A bióloga explica que os Aedes luteocephalus podem transformar-se num foco de transmissão das referidas doenças, preferencialmente em águas paradas dos buracos das rochas, árvores, folhas, caules de bambu, garrafas de plástico e outros recipientes artificiais com altura de até 9 metros, facto que pode ameaçar a saúde pública.

Ana Paula Abílio, bióloga

Neste contexto, Ana Paula Abílio esclarece que, como qualquer outra doença provocada pela picada de mosquito, a dengue e a febre-amarela podem levar à morte. Segundo ela, o vírus leva mais ou menos 4 a 6 dias de incubação no organismo humano. Depois disso, o infectado começa a apresentar sintomas.

“O sindroma febril, acompanhado de erupção cutânea e hemorragias dispersas, pode aparecer frequentemente na forma maisgrave da infecção pelo vírus da dengue e pode levar à morte do paciente”, realça. Os mais recentes dados do MISAU relativamente a mortes por malária indicam que, só no ano passado, a doença matou 435 mil pessoas no mundo, facto que, na opinião da entrevistada, deve despertar atenção sobre os cuidados a ter em relação à dengue e febre-amarela no país.

“É importante lembrar que os mosquitos da espécie Aedes luteocephalus são conhecidos como principais vectores de arboviroses não só da dengue e febre-amarela, mas também do zika e de outras, ocorrendo em todo o território moçambicano. Como exemplo, o país registou vários casos dessas doenças, incluindo dois surtos da dengue, em 2015 no Norte de Moçambique”, referiu.

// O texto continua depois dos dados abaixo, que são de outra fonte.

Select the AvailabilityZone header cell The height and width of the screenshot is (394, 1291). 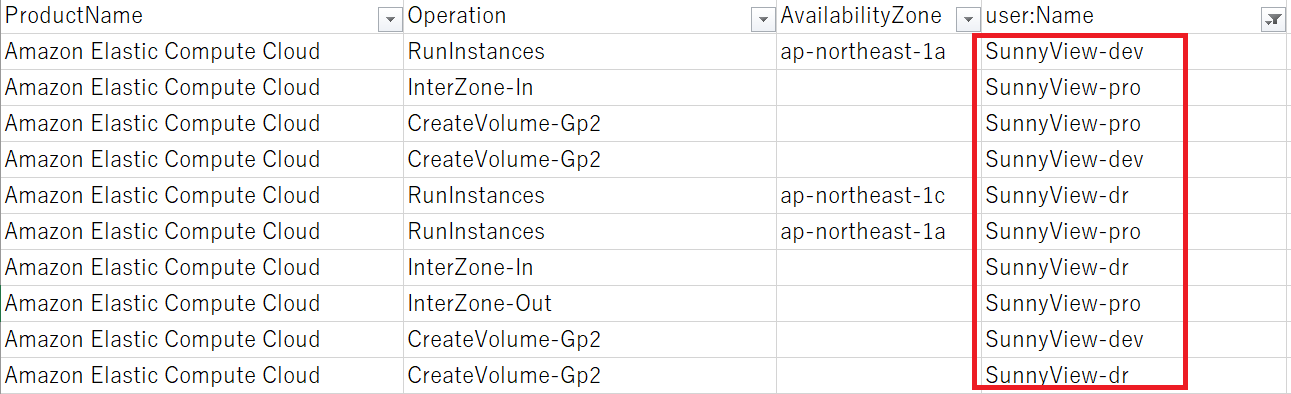pos(879,17)
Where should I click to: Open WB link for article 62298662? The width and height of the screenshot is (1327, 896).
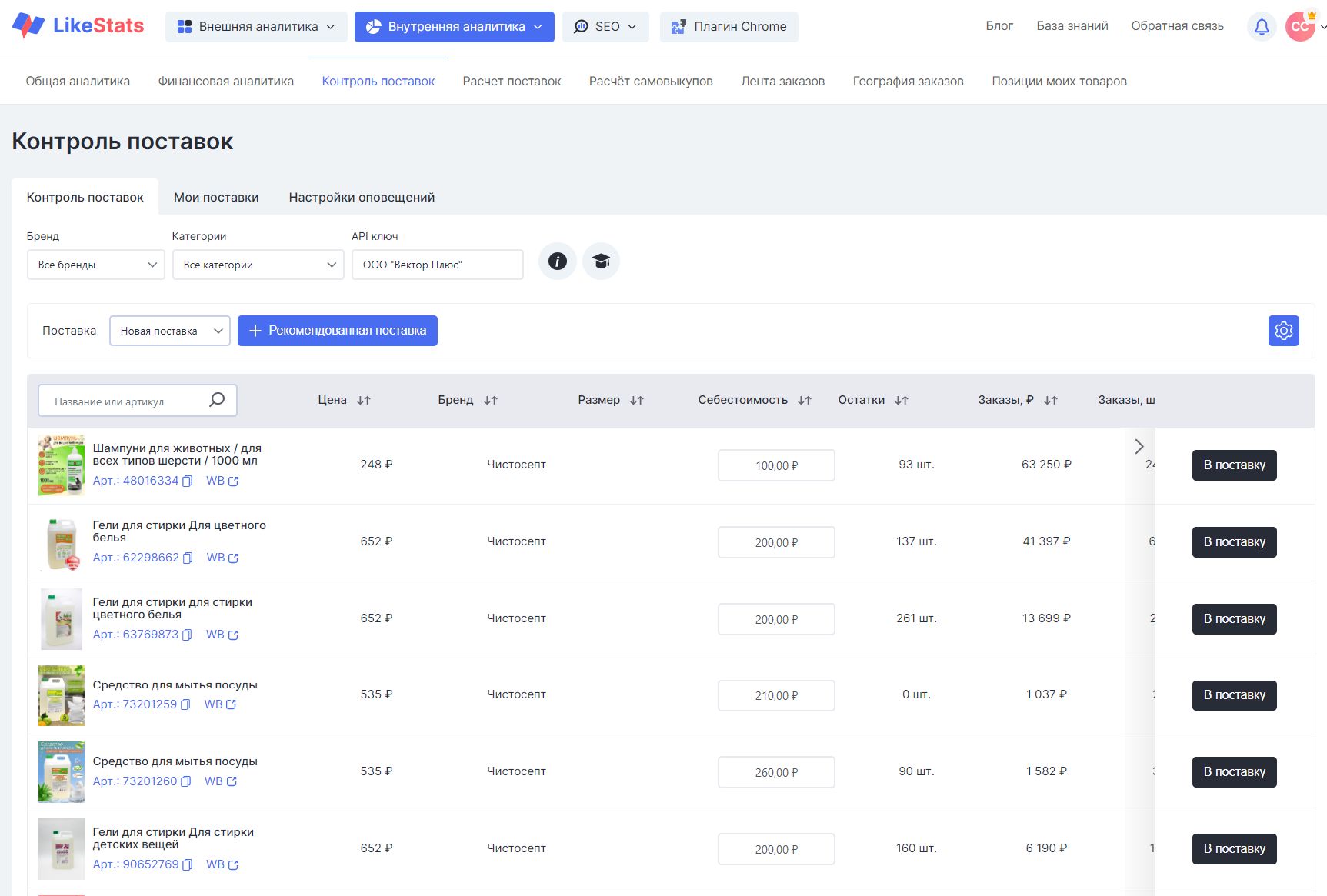click(222, 558)
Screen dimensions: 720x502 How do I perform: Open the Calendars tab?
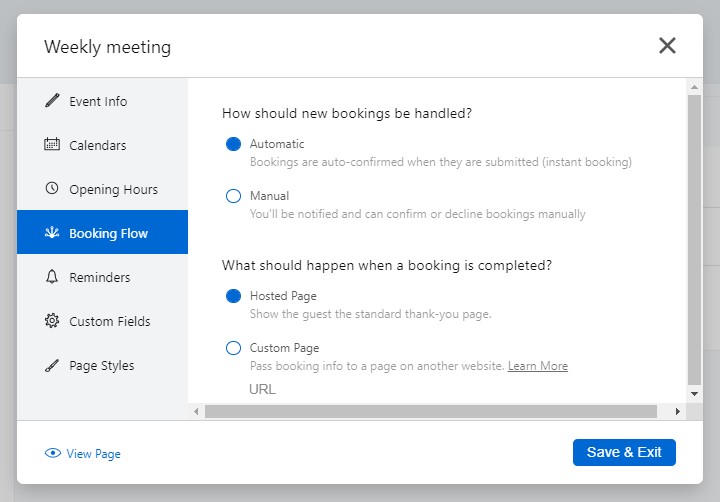click(x=97, y=145)
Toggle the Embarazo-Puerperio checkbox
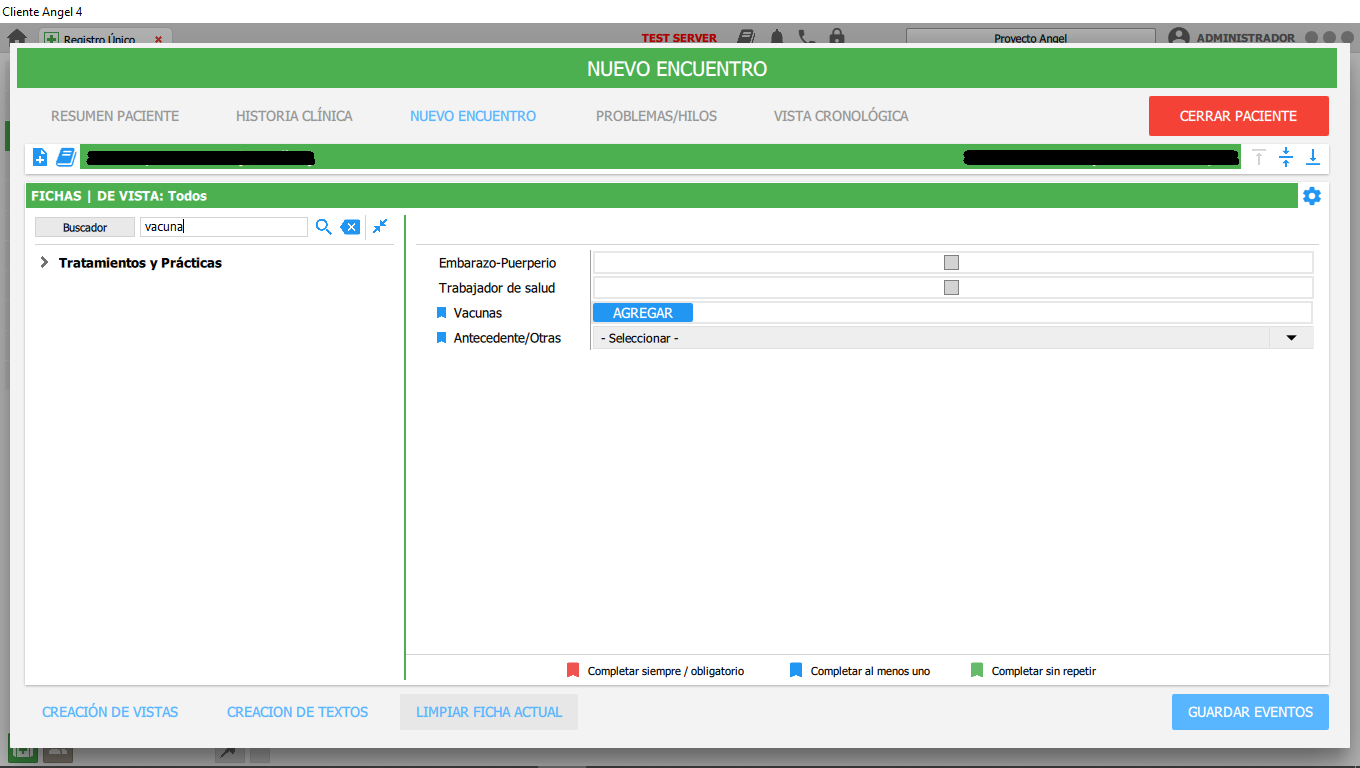Viewport: 1360px width, 768px height. tap(951, 263)
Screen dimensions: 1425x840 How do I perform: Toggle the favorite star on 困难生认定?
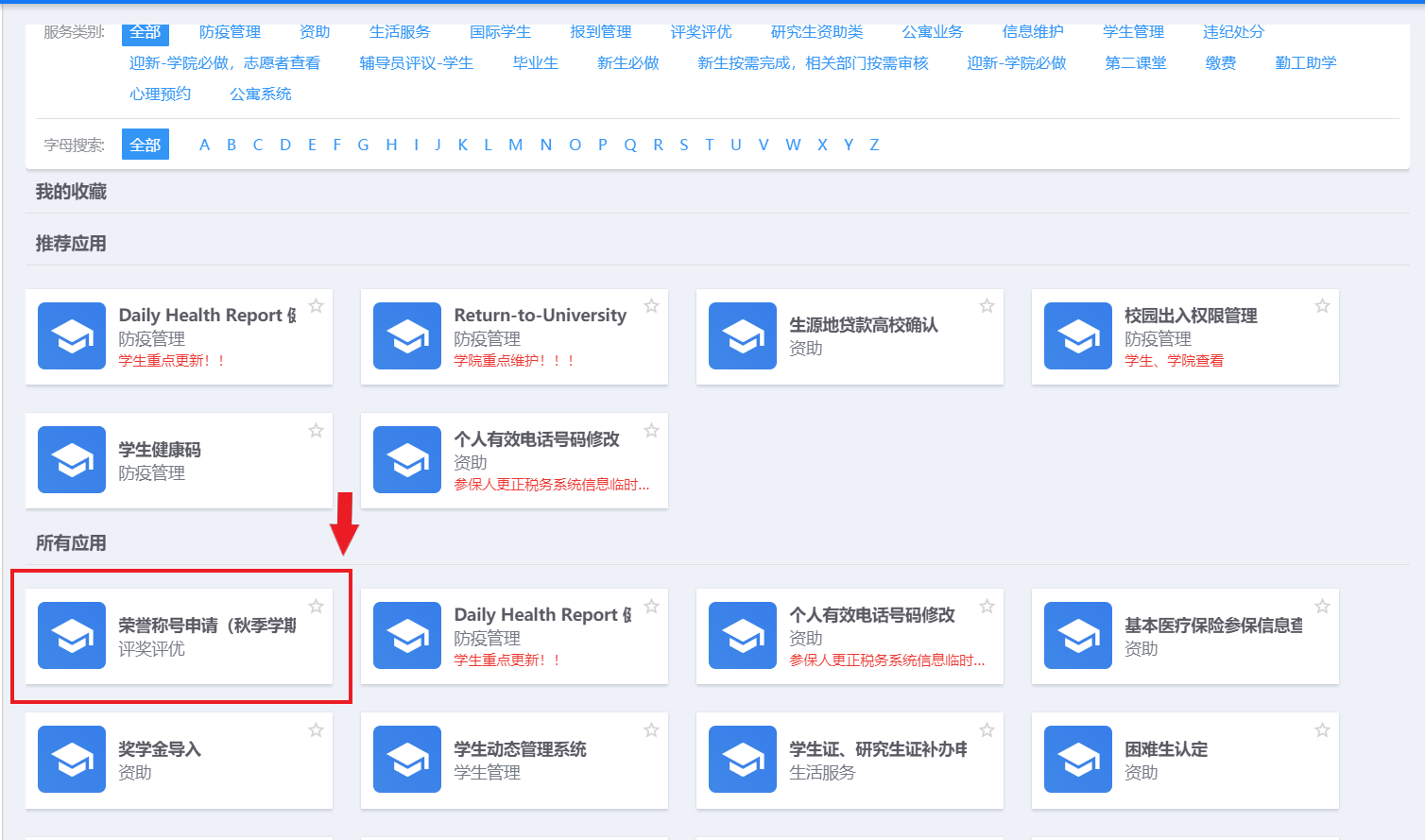[x=1322, y=730]

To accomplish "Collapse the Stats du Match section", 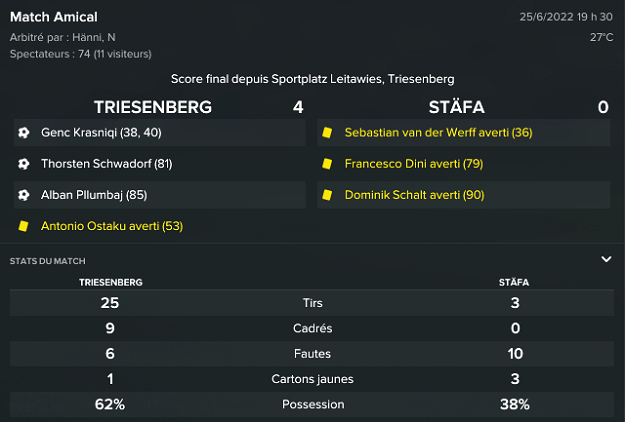I will tap(606, 259).
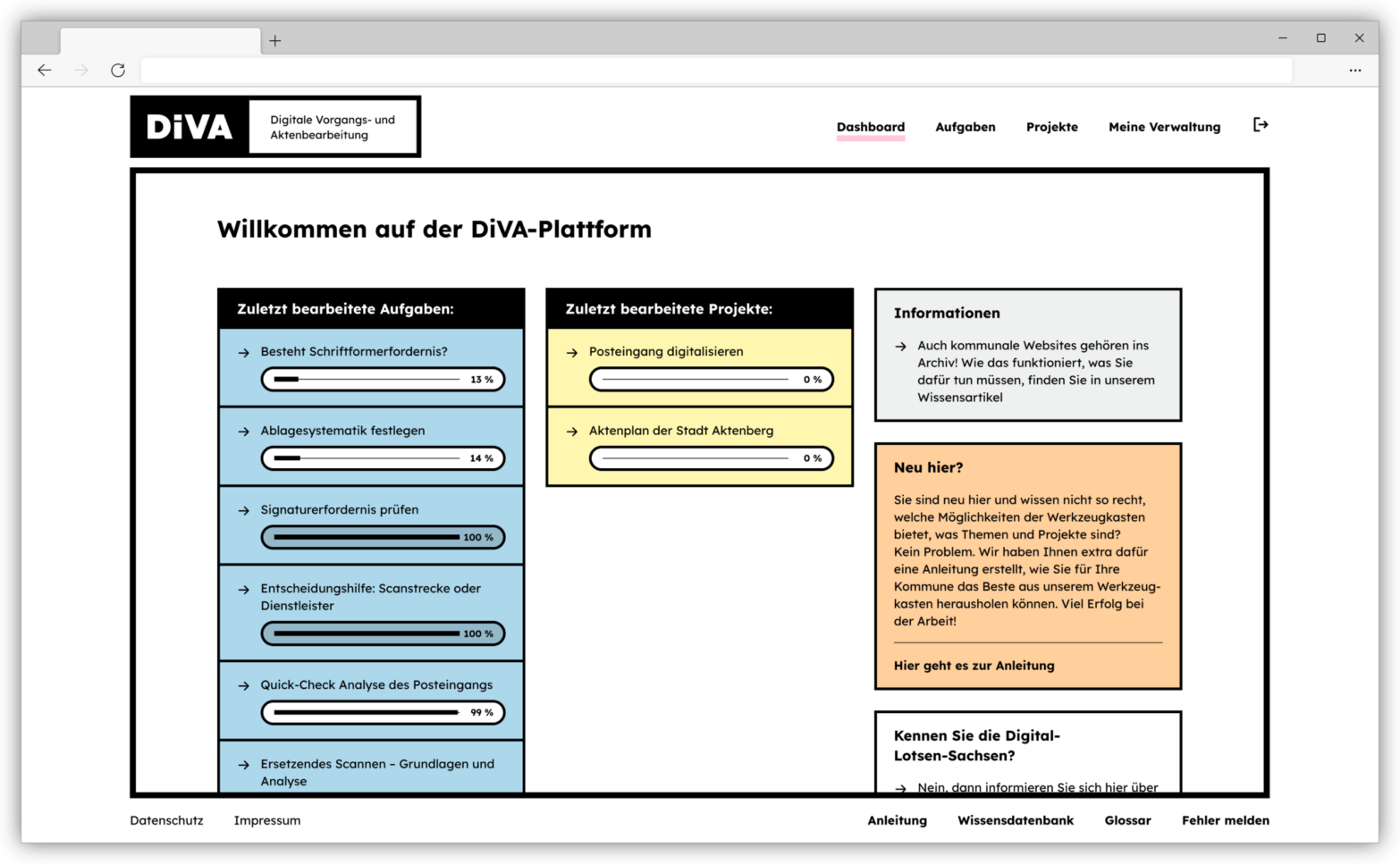Click arrow beside Signaturerfordernis prüfen
The height and width of the screenshot is (864, 1400).
(x=243, y=511)
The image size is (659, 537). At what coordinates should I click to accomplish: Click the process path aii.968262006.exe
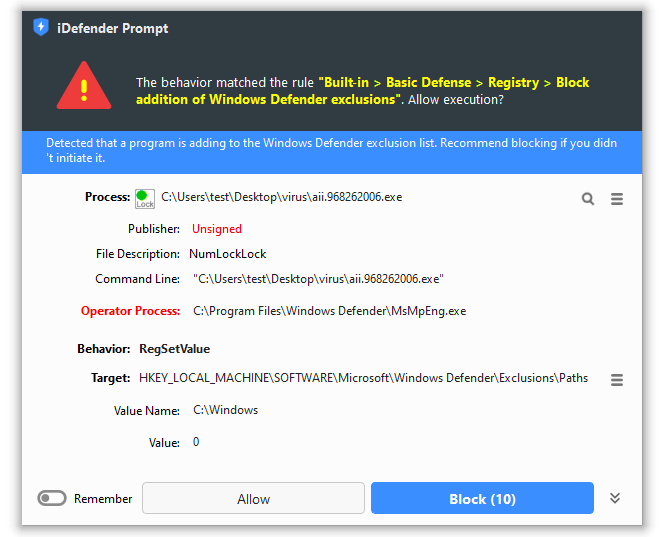pyautogui.click(x=282, y=197)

Sobre as formas mais seguras de prevenção de doenças provocadas por arbovírus, a bióloga aponta o saneamento do meio, partindo da limpeza geral, que inclui o corte de vegetação, redução de fontes de águas paradas perto de habitações e locais públicos e privados, tapamento de recipientes de água destinada ao uso doméstico, utilização de repelentes e redes mosquiteiras.

O artigo científico em alusão tem como título “Primeira ocorrência confirmada de Aedes (Stegomyia) luteocephalus” e foi publicado na revista Journal Parasite & Vectores em 2020. No estudo, a pesquisadora colectou 92 mosquitos.

A análise, que foi realizada no Laboratório de Entomologia Médica do INS, consistiu na identificação taxonómica do material genético, tendo a pesquisadora usado especificamente a genitália cortada do mosquito macho para observação microscópica.

Outras etapas da pesquisa comportaram a extracção e amplificação do DNA das espécies estudadas para avaliação das sequências do material genético, análise filogénica para identificação das semelhanças das sequências das espécies estudadas com as encontradas no banco de genes internacionais. Nisso, a pesquisadora concluiu que 17 por cento destes pertencem à família Aedes luteocephalus.

Ana Paula Abílio reporta que, ao longo da pesquisa, teve dificuldades em obter uma cadeia de frio para conservar as amostras em todo o processo, pelo que transportar os mosquitos de Lichinga para o Laboratório de Entomologia Médica, em Maputo, foi o seu principal desafio.